**WORK REQUIRED:**
Turn the lines of the items below into a numbered list, skipping blank lines and leaving out the pictures.

===============

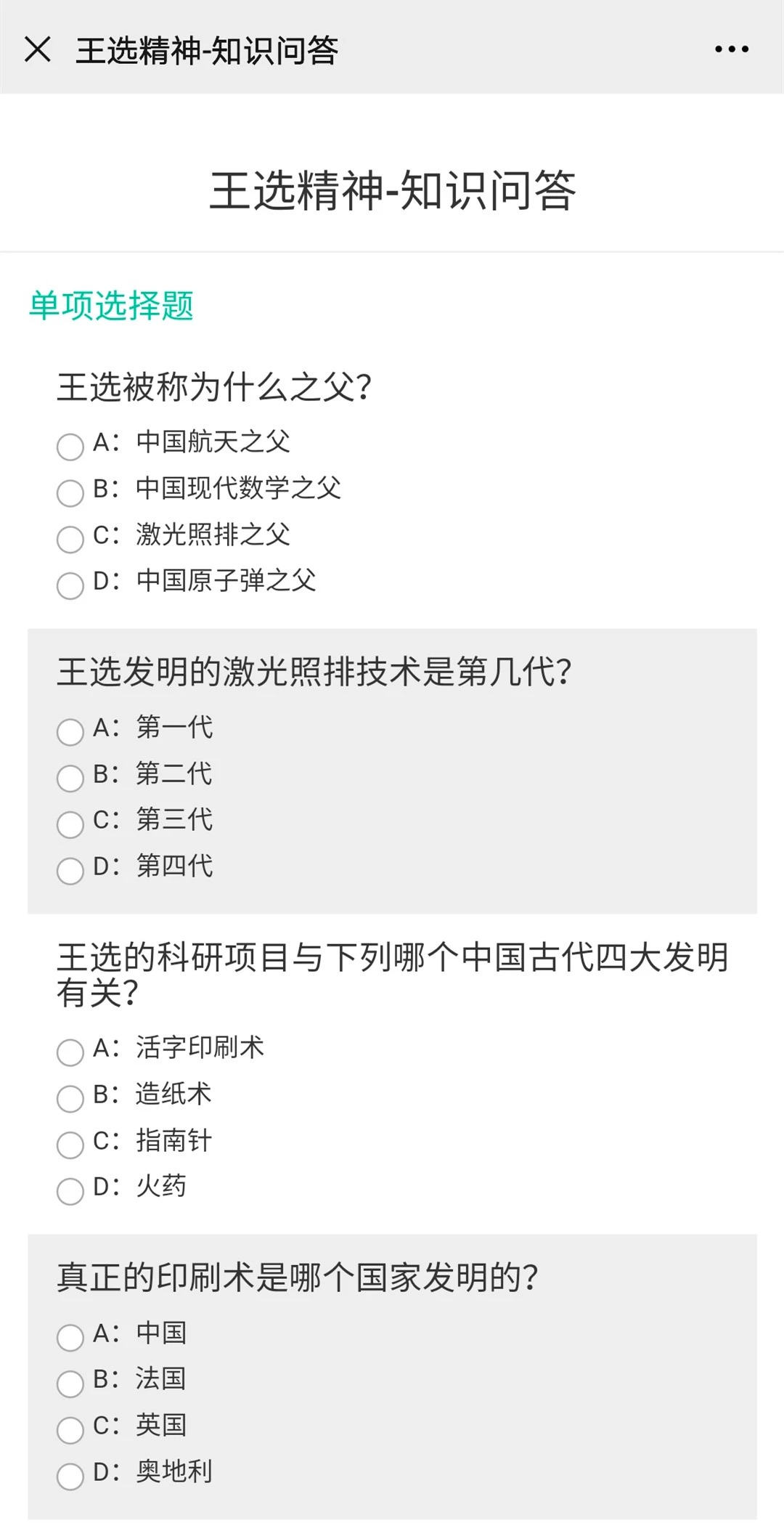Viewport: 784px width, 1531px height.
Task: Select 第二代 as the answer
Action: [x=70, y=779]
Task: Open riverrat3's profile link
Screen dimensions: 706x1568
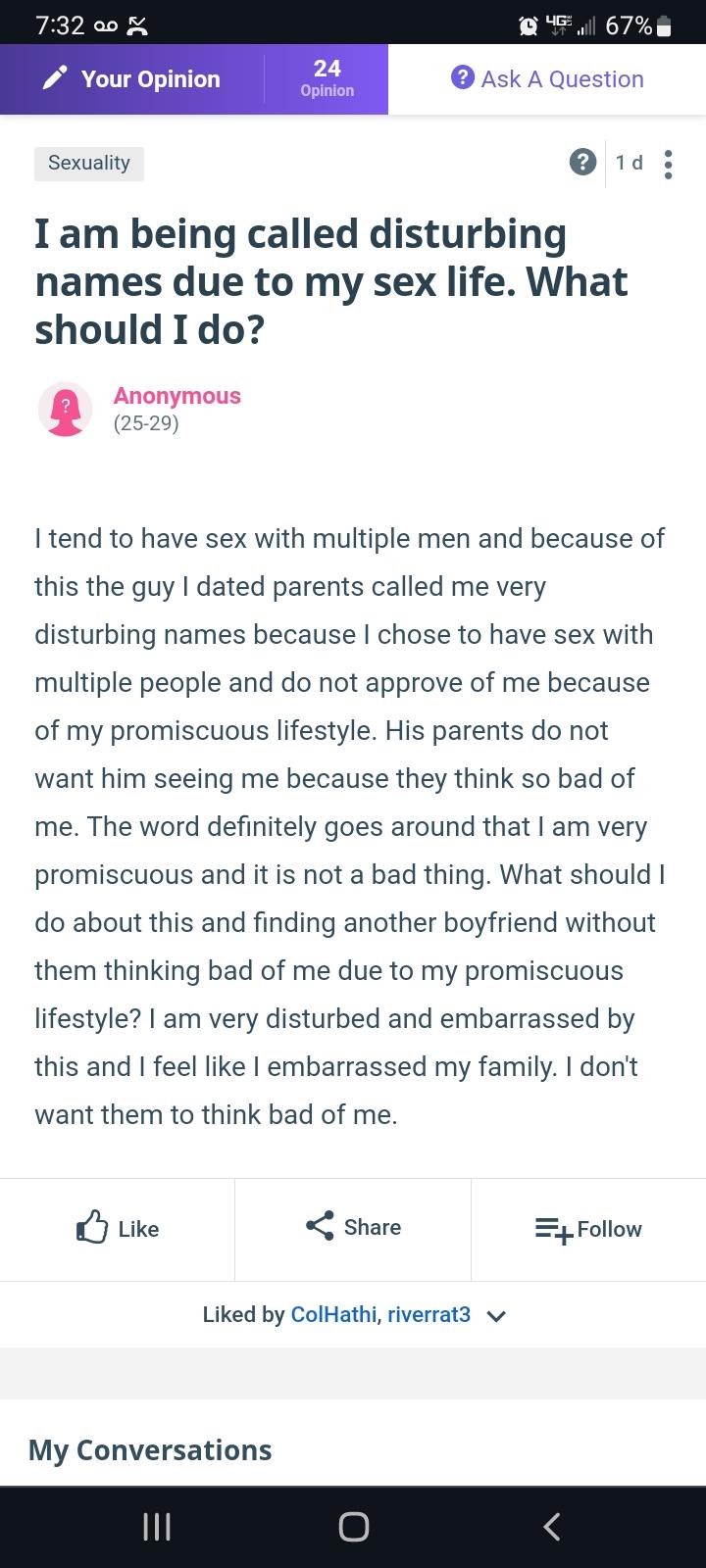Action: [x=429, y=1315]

===============

**EXERCISE OUTPUT:**
1. Viewport: 784px width, 1531px height.
2. Task: Select 第二代 as the answer
3. Action: [x=70, y=779]
4. Task: Open riverrat3's profile link
5. Screen dimensions: 706x1568
6. Action: [x=429, y=1315]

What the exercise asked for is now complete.